Mira primero a tu alrededor
En qué fijarse
- La inscripción de la fachada
- La figura de cerámica sin brazo
- Los fragmentos antiguos de la figura
- Las vitrinas del museo
La historia del lugar
En la fachada está escrito: «Museo Chileno de Arte Precolombino». «Chileno» se refiere aquí al país donde se creó el museo, no al origen de todas las piezas expuestas. En su interior se conservan objetos de pueblos de ambas Américas. La palabra «precolombino» traza una frontera convencional en el viaje de Cristóbal Colón y la posterior conquista europea del continente.
La base de la colección la creó el arquitecto chileno Sergio Larraín García-Moreno. En la década de mil novecientos setenta comprendió que la colección que había reunido durante décadas podía dispersarse tras su muerte. Larraín propuso entregarla a universidades e instituciones estatales, hasta que su idea recibió el apoyo del alcalde de Santiago, Patricio Mekis. La municipalidad proporcionó el edificio y asumió los gastos de su mantenimiento, mientras que la familia Larraín creó una fundación para conservar, estudiar y exhibir las piezas.
El museo se instaló en el Palacio de la Real Aduana. Lo construyeron entre mil ochocientos cinco y mil ochocientos siete; después albergó la Biblioteca Nacional de Chile y los tribunales municipales. En mil novecientos sesenta y ocho, un incendio destruyó una parte considerable de las dependencias. Tras su restauración trasladaron aquí la colección de Larraín, y en diciembre de mil novecientos ochenta y uno el museo recibió a sus primeros visitantes.
Cuatro años después, sus trabajadores tuvieron que averiguar qué significa exactamente «conservar» una pieza antigua. El tres de marzo de mil novecientos ochenta y cinco, un terremoto hizo saltar las ventanas del museo y dañó varias piezas expuestas. La que más sufrió fue una figura hueca de cerámica procedente de Veracruz, en México, de un metro y diez centímetros de altura. Se la suele llamar Xipé Totec, una representación de la divinidad mesoamericana de la renovación, aunque algunos investigadores ven en ella a otro dios. La figura se desprendió de su soporte y quedó casi completamente rota.
Ese día llegó a Santiago la arqueóloga británica Margot Wright. Ayudó al personal a asegurar los objetos que habían sobrevivido dentro de las vitrinas rotas y luego a elaborar normas de actuación ante nuevos terremotos. El edificio permaneció cerrado unos siete meses. La figura planteaba un problema más difícil: podían enviarla a especialistas de Estados Unidos, pero ese trabajo costaba demasiado. Los restauradores locales aún tenían que demostrar que podían encargarse de una de las principales piezas del museo.

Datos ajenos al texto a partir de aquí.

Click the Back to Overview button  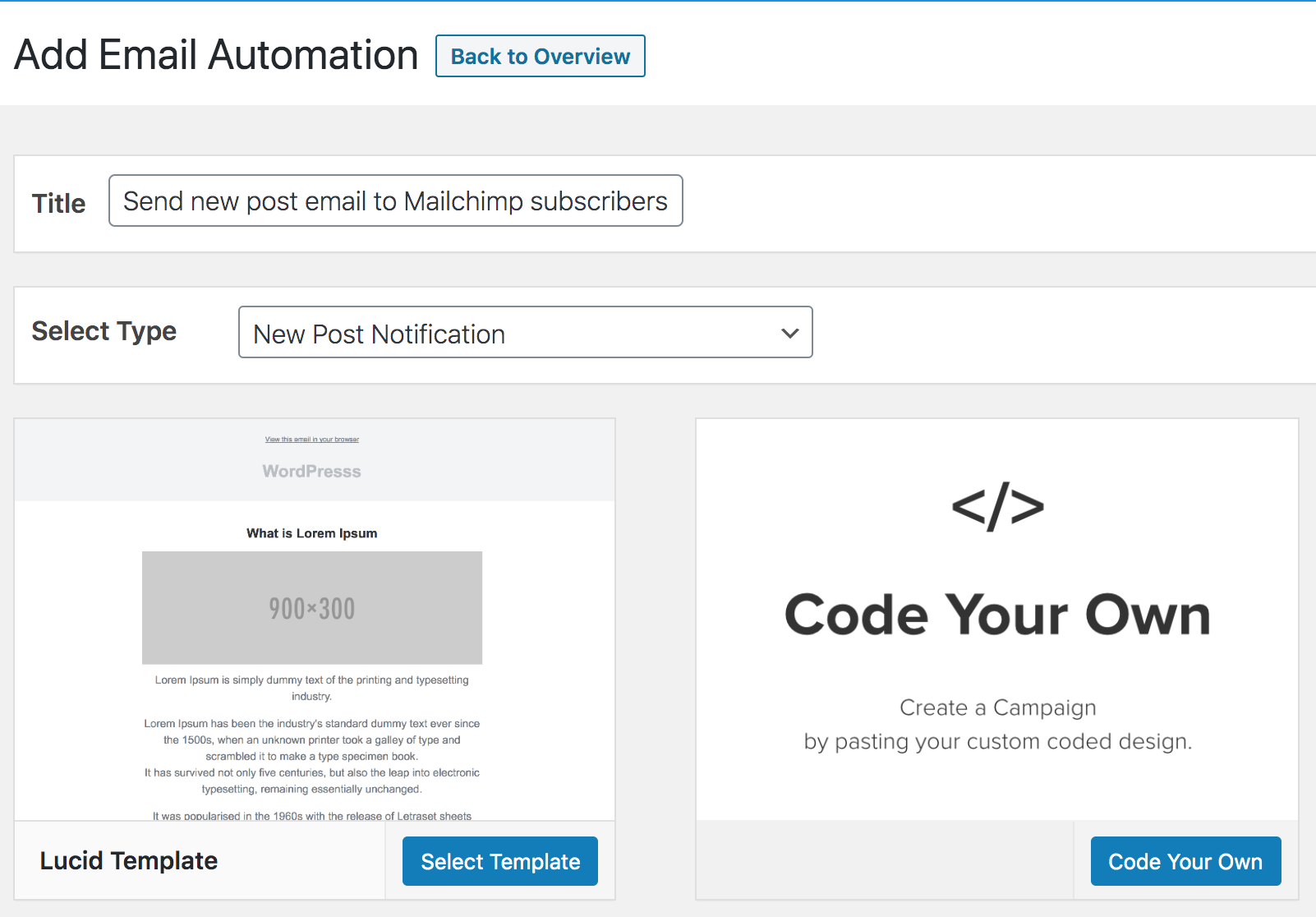click(x=540, y=56)
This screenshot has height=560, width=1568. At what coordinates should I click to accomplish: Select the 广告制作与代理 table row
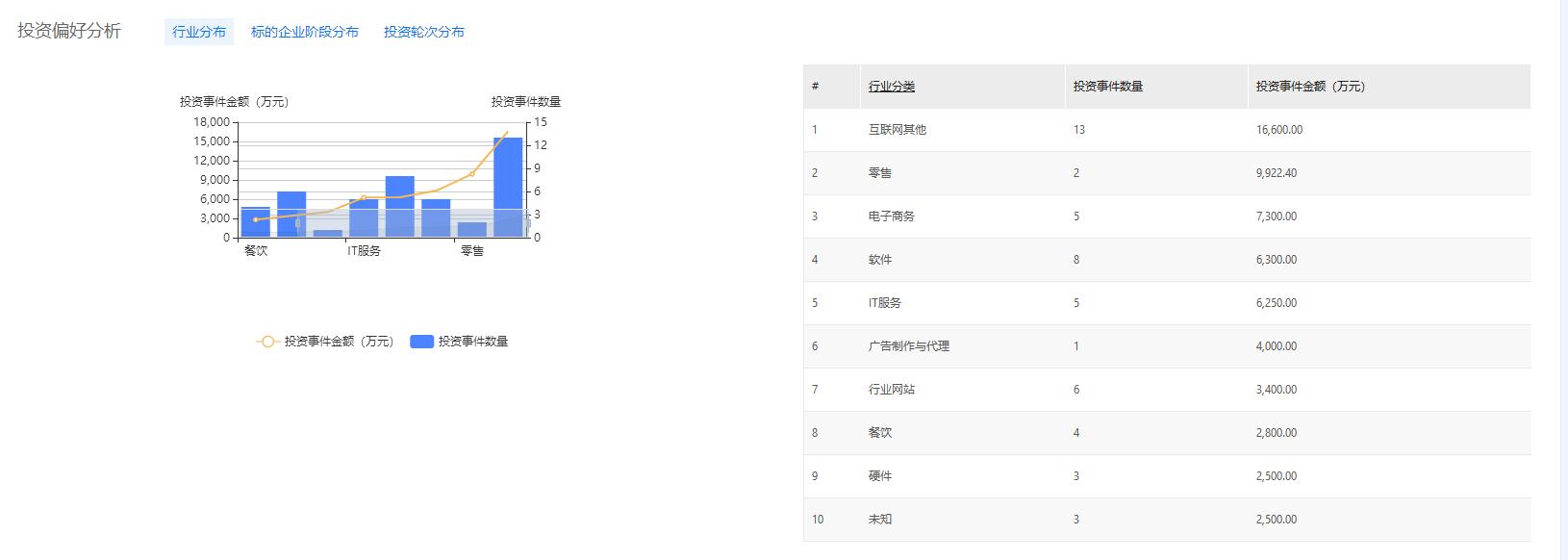pos(909,346)
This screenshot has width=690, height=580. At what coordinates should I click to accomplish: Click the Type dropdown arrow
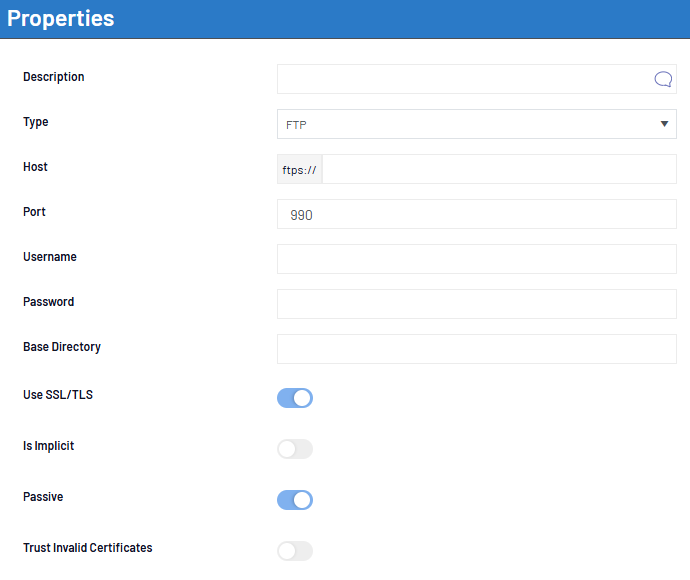[664, 124]
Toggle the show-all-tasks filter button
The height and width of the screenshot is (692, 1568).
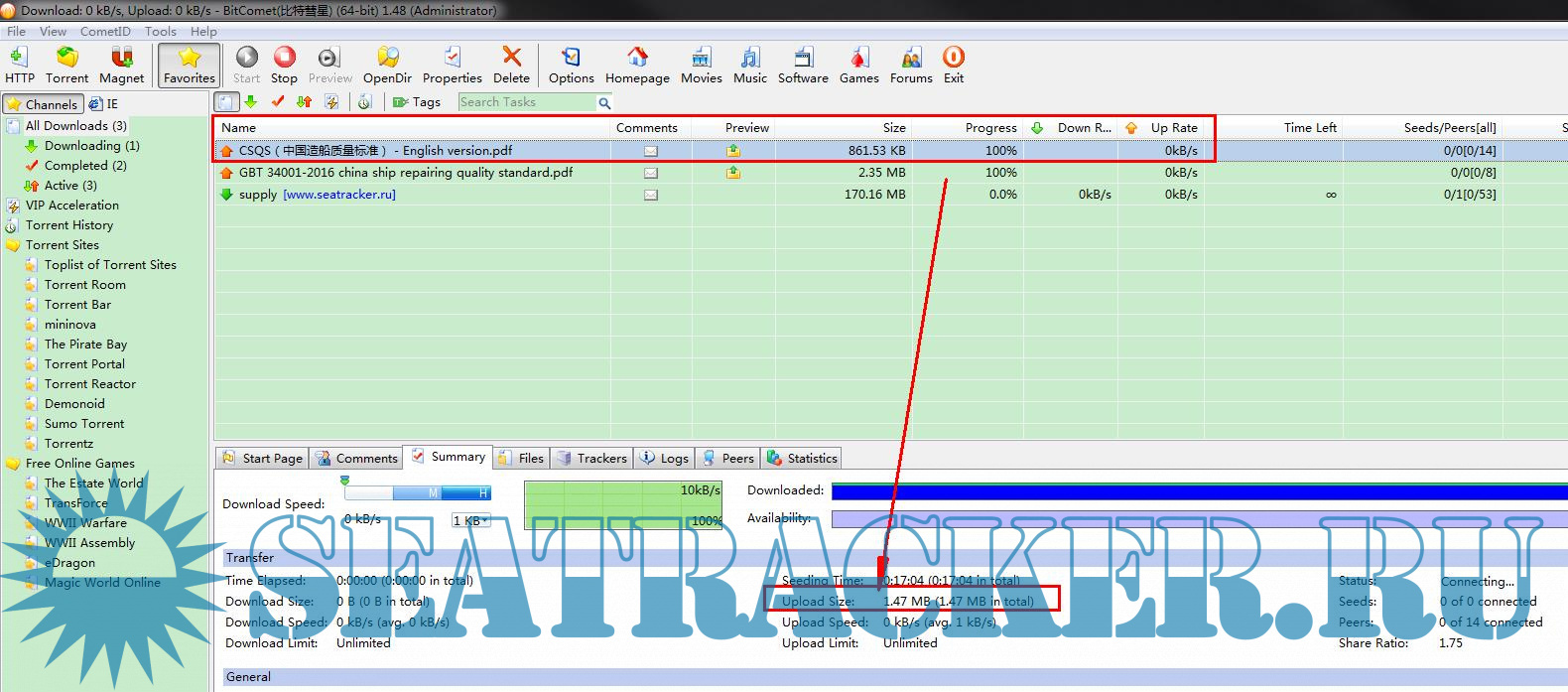point(227,102)
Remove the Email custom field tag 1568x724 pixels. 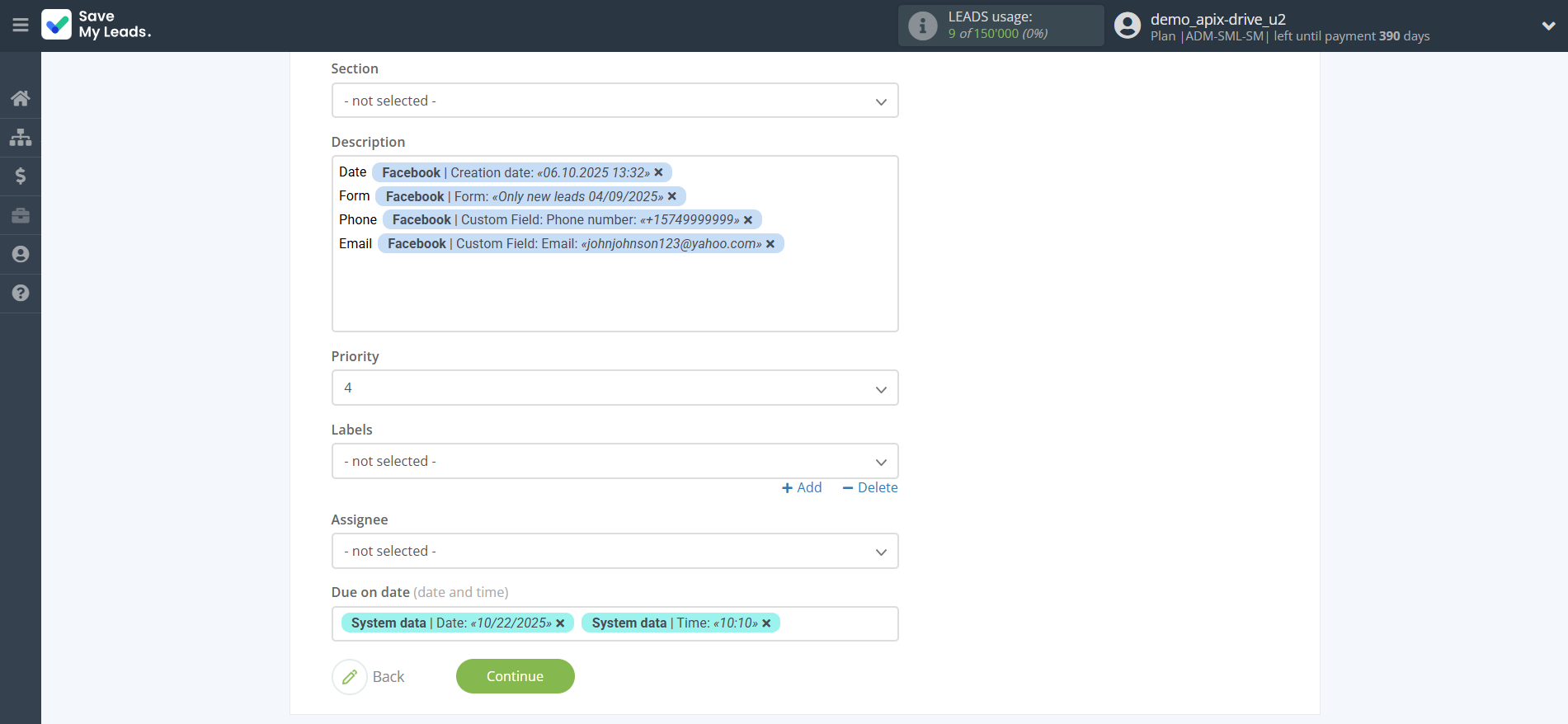click(x=770, y=244)

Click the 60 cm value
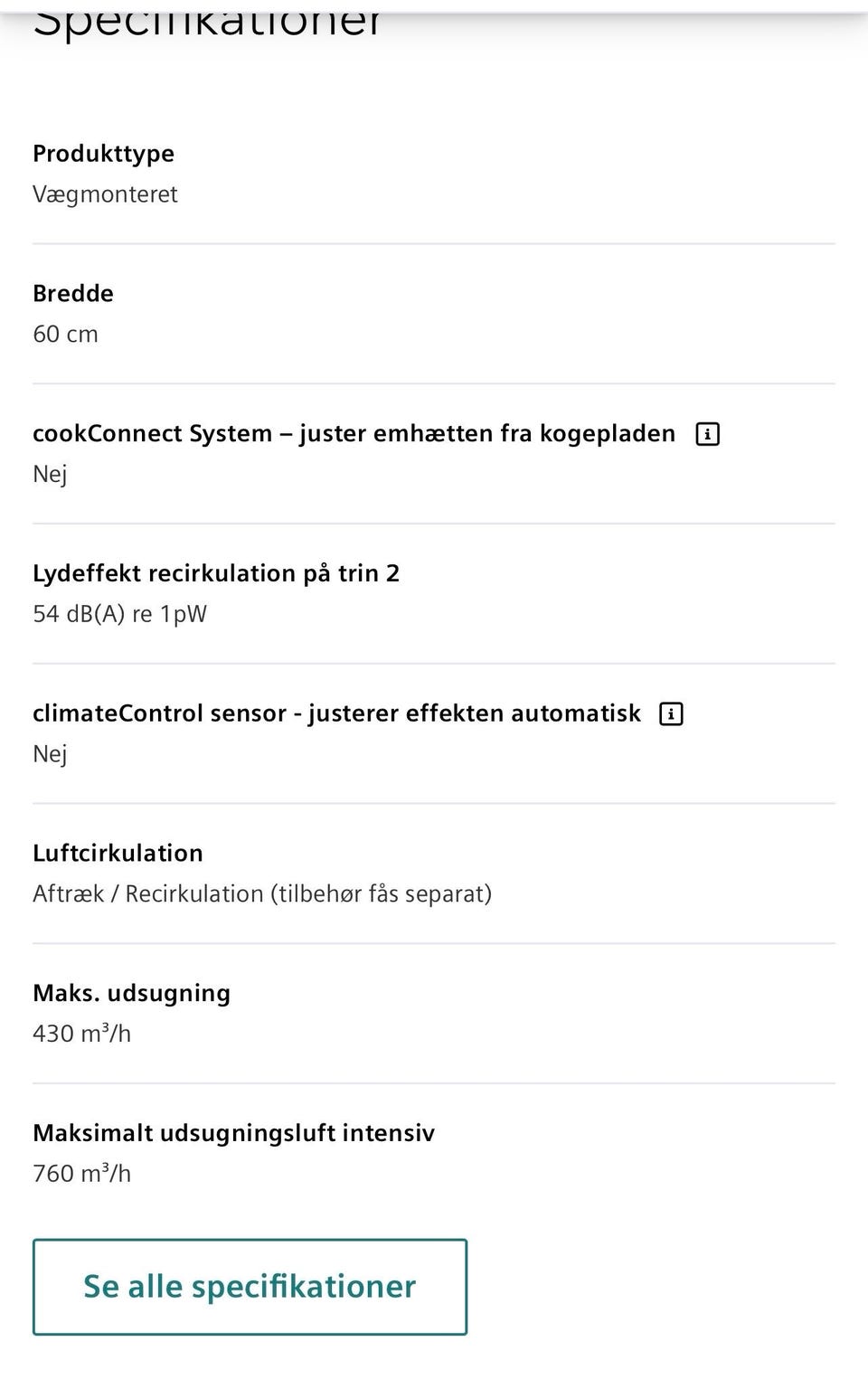(x=65, y=334)
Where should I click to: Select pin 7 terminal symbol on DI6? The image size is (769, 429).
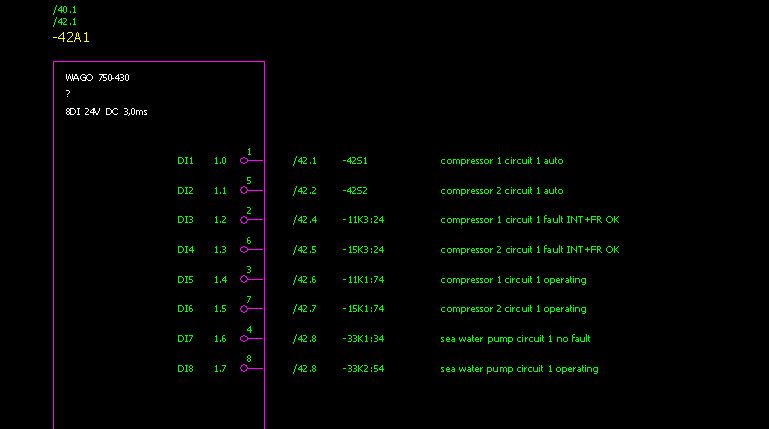click(244, 309)
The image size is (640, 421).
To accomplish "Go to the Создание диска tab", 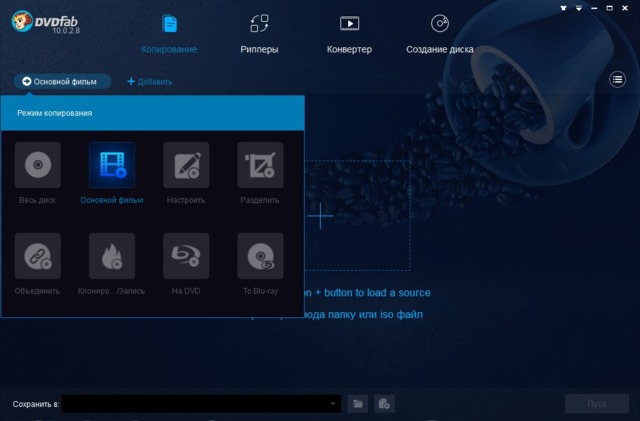I will pyautogui.click(x=440, y=33).
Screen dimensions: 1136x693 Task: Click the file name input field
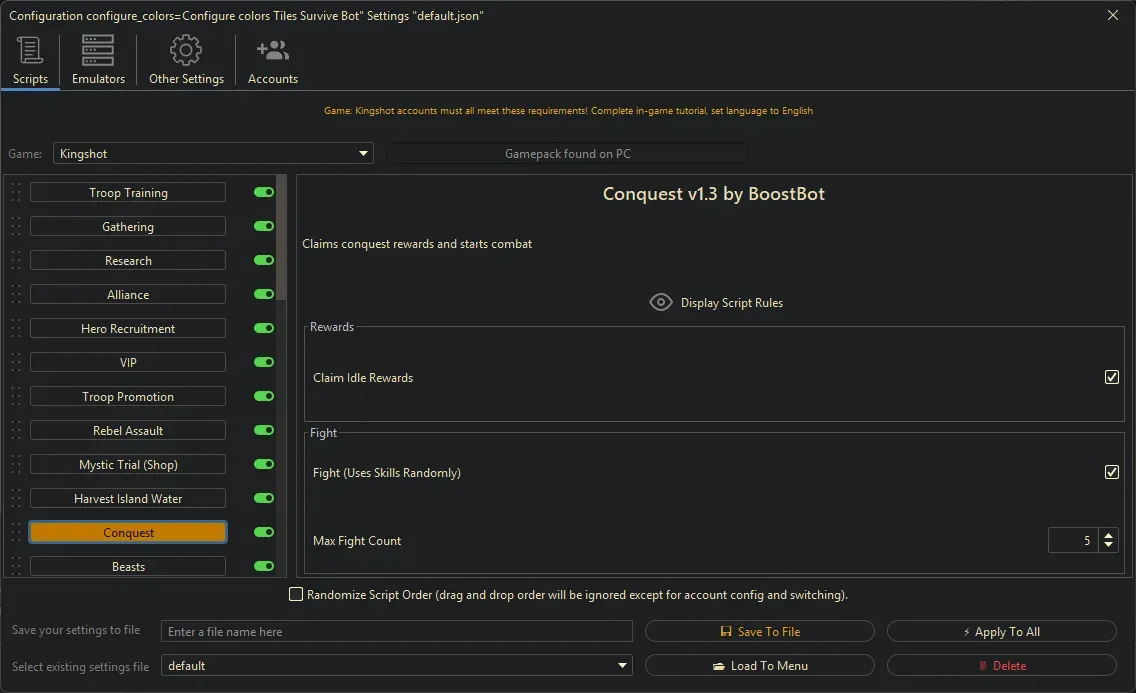[x=397, y=632]
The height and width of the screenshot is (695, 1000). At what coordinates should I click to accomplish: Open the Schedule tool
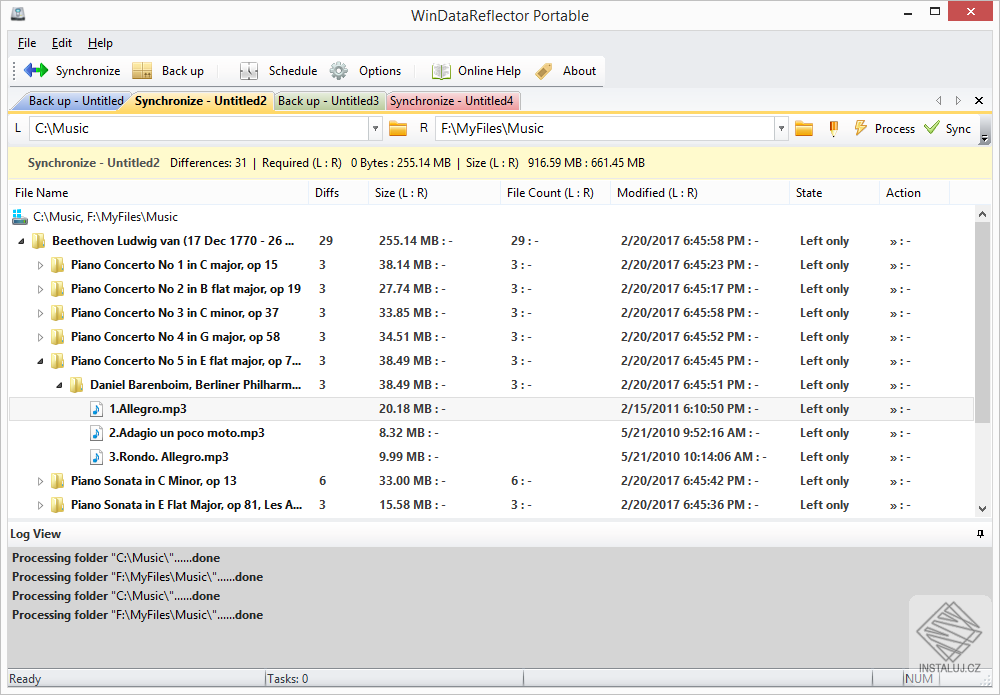click(250, 71)
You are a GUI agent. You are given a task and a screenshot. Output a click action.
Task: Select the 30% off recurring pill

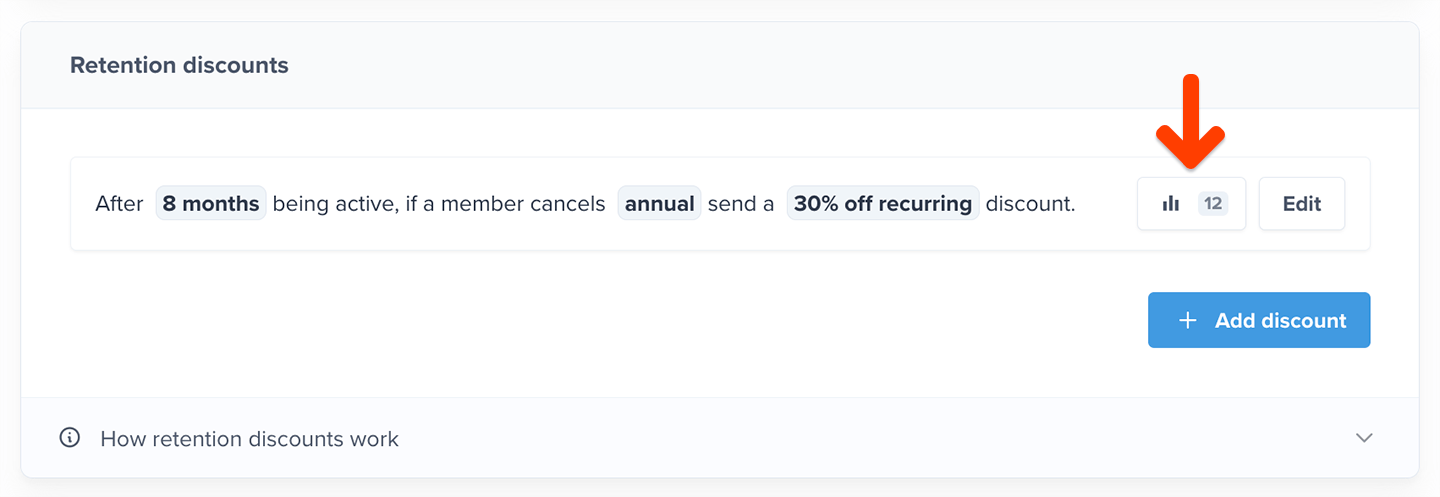tap(882, 204)
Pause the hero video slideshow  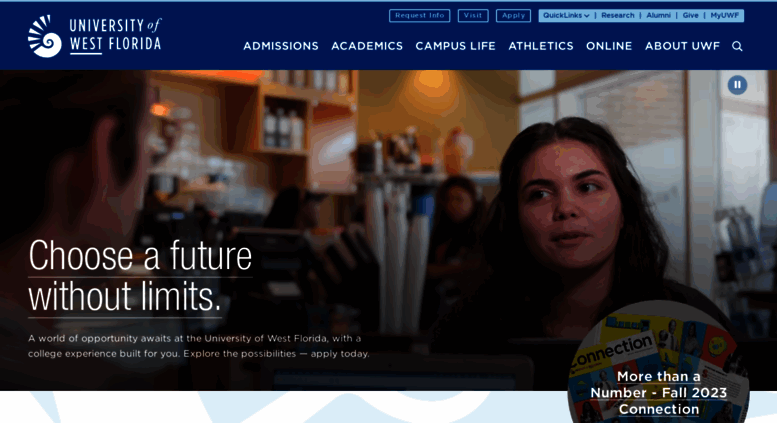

Cuatro años después, la restauración se encargó al restaurador del museo Luis Solar. Junto con María Sagredo y María Victoria Carvajal, comenzó a unir los fragmentos. Entonces se descubrió que la figura ya había sido reparada antes del terremoto. Cuando llegó a manos de Larraín, ya le faltaba un brazo; antes de la apertura del museo, esa pérdida se cubrió con una pieza añadida moderna.
El equipo podía volver a presentar a los visitantes una estatua de apariencia intacta. Solar, Sagredo y Carvajal eligieron otra opción: reunieron los fragmentos antiguos, retiraron el brazo añadido y documentaron detalladamente el proceso de restauración. La figura sigue sin ese brazo. No falta por un trabajo inacabado: los restauradores decidieron deliberadamente no hacer pasar la adición de mil novecientos ochenta por cerámica antigua.
Información práctica
Planifique la visita a la exposición por separado y confirme el acceso con antelación; sin entrar, la parada funciona a través de la biografía del propio edificio.